:: RECORD EXTRACTS ::

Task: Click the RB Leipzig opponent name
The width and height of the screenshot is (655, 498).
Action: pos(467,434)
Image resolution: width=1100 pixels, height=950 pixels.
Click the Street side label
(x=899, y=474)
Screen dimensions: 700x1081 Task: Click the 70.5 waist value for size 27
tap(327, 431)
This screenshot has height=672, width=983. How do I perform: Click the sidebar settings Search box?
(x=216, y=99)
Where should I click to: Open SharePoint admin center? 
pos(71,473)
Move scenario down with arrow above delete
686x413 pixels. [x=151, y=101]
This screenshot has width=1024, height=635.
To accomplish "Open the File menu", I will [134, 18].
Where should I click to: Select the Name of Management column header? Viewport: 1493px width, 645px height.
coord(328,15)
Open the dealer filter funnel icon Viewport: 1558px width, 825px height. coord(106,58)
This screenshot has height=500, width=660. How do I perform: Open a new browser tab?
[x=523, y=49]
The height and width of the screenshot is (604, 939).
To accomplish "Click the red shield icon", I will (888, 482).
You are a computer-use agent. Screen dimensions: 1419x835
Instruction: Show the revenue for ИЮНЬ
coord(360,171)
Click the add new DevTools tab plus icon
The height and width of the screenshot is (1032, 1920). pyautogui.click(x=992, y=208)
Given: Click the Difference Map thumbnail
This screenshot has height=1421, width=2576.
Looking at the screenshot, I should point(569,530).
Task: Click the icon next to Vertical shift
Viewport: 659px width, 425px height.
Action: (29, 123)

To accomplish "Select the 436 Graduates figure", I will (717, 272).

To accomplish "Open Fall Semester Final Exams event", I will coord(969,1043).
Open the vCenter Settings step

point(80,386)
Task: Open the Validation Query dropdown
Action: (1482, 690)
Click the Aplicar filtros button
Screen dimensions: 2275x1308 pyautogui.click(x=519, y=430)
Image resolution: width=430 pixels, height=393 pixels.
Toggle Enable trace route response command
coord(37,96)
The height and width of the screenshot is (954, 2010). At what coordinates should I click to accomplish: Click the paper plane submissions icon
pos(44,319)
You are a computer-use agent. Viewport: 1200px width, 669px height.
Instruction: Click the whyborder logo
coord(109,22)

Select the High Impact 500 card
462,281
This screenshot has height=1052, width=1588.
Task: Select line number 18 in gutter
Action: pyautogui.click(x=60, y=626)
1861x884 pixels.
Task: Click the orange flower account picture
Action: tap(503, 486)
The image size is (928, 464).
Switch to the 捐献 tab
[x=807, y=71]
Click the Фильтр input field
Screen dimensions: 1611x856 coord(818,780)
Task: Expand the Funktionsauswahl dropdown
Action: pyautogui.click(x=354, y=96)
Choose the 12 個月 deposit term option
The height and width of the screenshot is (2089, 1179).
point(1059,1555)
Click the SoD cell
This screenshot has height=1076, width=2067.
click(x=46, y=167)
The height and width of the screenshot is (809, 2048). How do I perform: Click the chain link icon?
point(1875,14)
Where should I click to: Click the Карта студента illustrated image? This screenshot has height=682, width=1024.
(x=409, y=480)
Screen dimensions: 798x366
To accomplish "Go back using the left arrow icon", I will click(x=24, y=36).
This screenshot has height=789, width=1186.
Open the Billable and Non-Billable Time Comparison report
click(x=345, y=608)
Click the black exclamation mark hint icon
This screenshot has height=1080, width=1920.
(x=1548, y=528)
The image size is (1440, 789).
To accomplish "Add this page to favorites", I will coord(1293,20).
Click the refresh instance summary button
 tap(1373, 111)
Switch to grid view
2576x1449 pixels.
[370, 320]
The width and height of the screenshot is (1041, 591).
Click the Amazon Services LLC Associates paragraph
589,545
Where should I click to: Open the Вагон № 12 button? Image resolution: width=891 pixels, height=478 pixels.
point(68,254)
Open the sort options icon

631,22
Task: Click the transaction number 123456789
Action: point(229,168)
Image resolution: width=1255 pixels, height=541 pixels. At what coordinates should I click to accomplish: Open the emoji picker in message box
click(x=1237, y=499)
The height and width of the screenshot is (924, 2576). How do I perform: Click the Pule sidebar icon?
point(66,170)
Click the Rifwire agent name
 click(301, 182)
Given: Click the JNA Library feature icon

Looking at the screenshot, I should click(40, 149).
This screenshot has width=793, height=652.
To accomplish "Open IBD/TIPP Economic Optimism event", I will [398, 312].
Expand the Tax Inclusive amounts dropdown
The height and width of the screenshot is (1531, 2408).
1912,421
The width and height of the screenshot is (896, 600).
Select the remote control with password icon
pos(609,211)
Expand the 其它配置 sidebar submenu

:::

Copy out all of the entries above word for word, with no changes.

◆ TASK RESULT:
Task: Click the RB Leipzig opponent name
The width and height of the screenshot is (655, 498).
Action: pos(467,434)
Image resolution: width=1100 pixels, height=950 pixels.
Click the Street side label
(x=899, y=474)
Screen dimensions: 700x1081 Task: Click the 70.5 waist value for size 27
tap(327, 431)
This screenshot has height=672, width=983. How do I perform: Click the sidebar settings Search box?
(x=216, y=99)
Where should I click to: Open SharePoint admin center? 
pos(71,473)
Move scenario down with arrow above delete
686x413 pixels. [x=151, y=101]
This screenshot has width=1024, height=635.
To accomplish "Open the File menu", I will [134, 18].
Where should I click to: Select the Name of Management column header? Viewport: 1493px width, 645px height.
coord(328,15)
Open the dealer filter funnel icon Viewport: 1558px width, 825px height. coord(106,58)
This screenshot has height=500, width=660. How do I perform: Open a new browser tab?
[x=523, y=49]
The height and width of the screenshot is (604, 939).
To accomplish "Click the red shield icon", I will (888, 482).
You are a computer-use agent. Screen dimensions: 1419x835
Instruction: Show the revenue for ИЮНЬ
coord(360,171)
Click the add new DevTools tab plus icon
The height and width of the screenshot is (1032, 1920). pyautogui.click(x=992, y=208)
Given: Click the Difference Map thumbnail
This screenshot has height=1421, width=2576.
Looking at the screenshot, I should point(569,530).
Task: Click the icon next to Vertical shift
Viewport: 659px width, 425px height.
Action: (29, 123)

To accomplish "Select the 436 Graduates figure", I will (717, 272).

To accomplish "Open Fall Semester Final Exams event", I will coord(969,1043).
Open the vCenter Settings step

point(80,386)
Task: Open the Validation Query dropdown
Action: (1482, 690)
Click the Aplicar filtros button
Screen dimensions: 2275x1308 pyautogui.click(x=519, y=430)
Image resolution: width=430 pixels, height=393 pixels.
Toggle Enable trace route response command
coord(37,96)
The height and width of the screenshot is (954, 2010). At what coordinates should I click to accomplish: Click the paper plane submissions icon
pos(44,319)
You are a computer-use agent. Viewport: 1200px width, 669px height.
Instruction: Click the whyborder logo
coord(109,22)

Select the High Impact 500 card
462,281
This screenshot has height=1052, width=1588.
Task: Select line number 18 in gutter
Action: pyautogui.click(x=60, y=626)
1861x884 pixels.
Task: Click the orange flower account picture
Action: tap(503, 486)
The image size is (928, 464).
Switch to the 捐献 tab
[x=807, y=71]
Click the Фильтр input field
Screen dimensions: 1611x856 coord(818,780)
Task: Expand the Funktionsauswahl dropdown
Action: pyautogui.click(x=354, y=96)
Choose the 12 個月 deposit term option
The height and width of the screenshot is (2089, 1179).
point(1059,1555)
Click the SoD cell
This screenshot has height=1076, width=2067.
click(x=46, y=167)
The height and width of the screenshot is (809, 2048). How do I perform: Click the chain link icon?
point(1875,14)
Where should I click to: Click the Карта студента illustrated image? This screenshot has height=682, width=1024.
(x=409, y=480)
Screen dimensions: 798x366
To accomplish "Go back using the left arrow icon", I will click(x=24, y=36).
This screenshot has height=789, width=1186.
Open the Billable and Non-Billable Time Comparison report
click(x=345, y=608)
Click the black exclamation mark hint icon
This screenshot has height=1080, width=1920.
(x=1548, y=528)
The image size is (1440, 789).
To accomplish "Add this page to favorites", I will coord(1293,20).
Click the refresh instance summary button
 tap(1373, 111)
Switch to grid view
2576x1449 pixels.
[370, 320]
The width and height of the screenshot is (1041, 591).
Click the Amazon Services LLC Associates paragraph
589,545
Where should I click to: Open the Вагон № 12 button? Image resolution: width=891 pixels, height=478 pixels.
point(68,254)
Open the sort options icon

631,22
Task: Click the transaction number 123456789
Action: point(229,168)
Image resolution: width=1255 pixels, height=541 pixels. At what coordinates should I click to accomplish: Open the emoji picker in message box
click(x=1237, y=499)
The height and width of the screenshot is (924, 2576). How do I perform: Click the Pule sidebar icon?
point(66,170)
Click the Rifwire agent name
 click(301, 182)
Given: Click the JNA Library feature icon

Looking at the screenshot, I should click(40, 149).
This screenshot has width=793, height=652.
To accomplish "Open IBD/TIPP Economic Optimism event", I will [398, 312].
Expand the Tax Inclusive amounts dropdown
The height and width of the screenshot is (1531, 2408).
1912,421
The width and height of the screenshot is (896, 600).
Select the remote control with password icon
pos(609,211)
Expand the 其它配置 sidebar submenu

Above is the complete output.